● **TASK DIRECTIONS**
Once the line with "Given: Disable Unlimited Population cheat" is found in the entries below, print it and each following line exactly, stopping after the line with "The image size is (886, 502)."; print nothing else.

● **DATA EXCERPTS**
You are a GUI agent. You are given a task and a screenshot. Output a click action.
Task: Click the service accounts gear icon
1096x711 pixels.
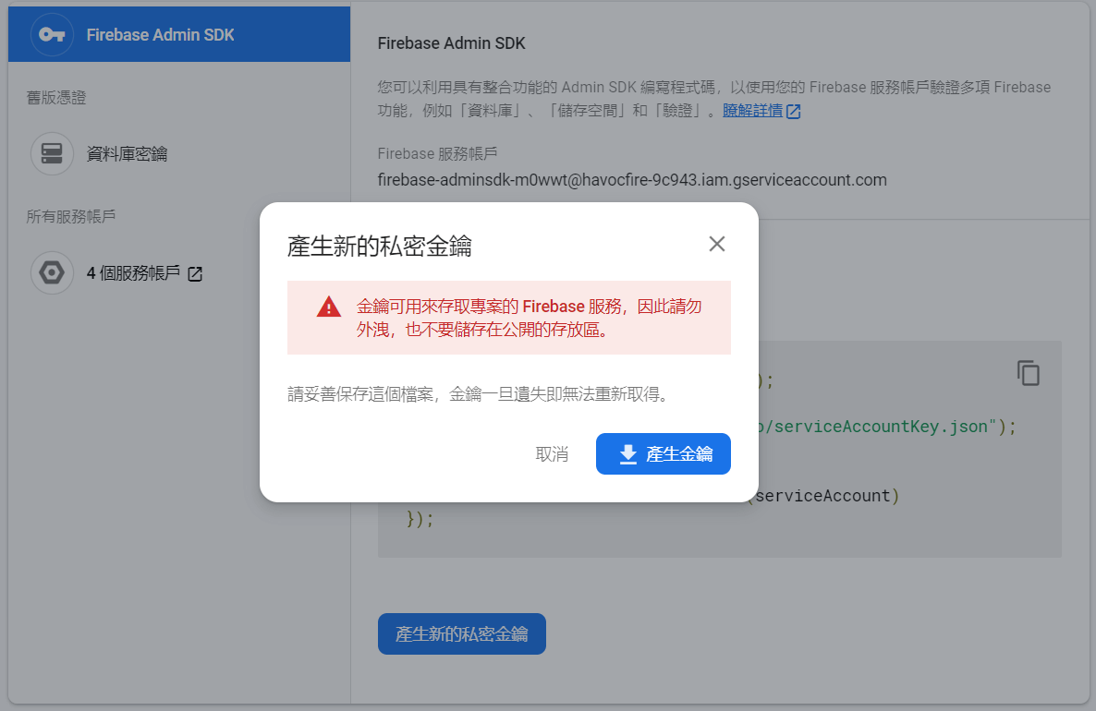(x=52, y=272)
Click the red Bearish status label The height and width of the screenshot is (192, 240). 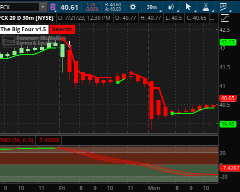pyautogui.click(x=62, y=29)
* * *
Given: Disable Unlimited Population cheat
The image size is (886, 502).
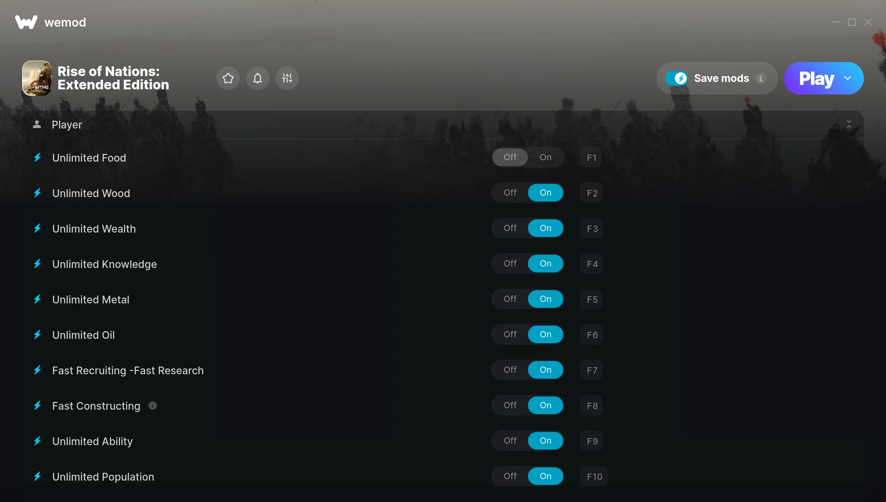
...
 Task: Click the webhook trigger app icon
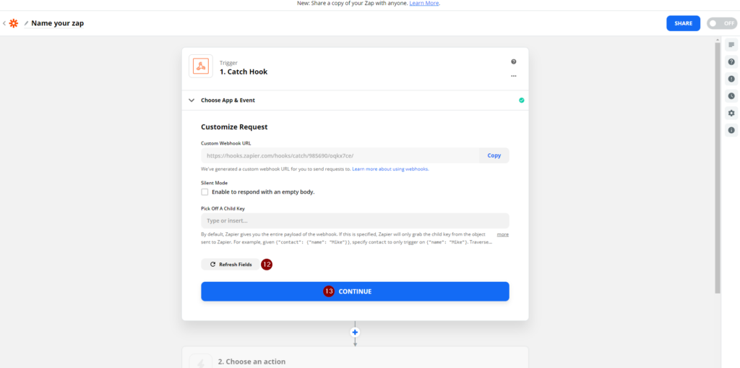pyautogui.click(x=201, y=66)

● **EXPECTED OUTPUT**
Given: Disable Unlimited Population cheat
The image size is (886, 502).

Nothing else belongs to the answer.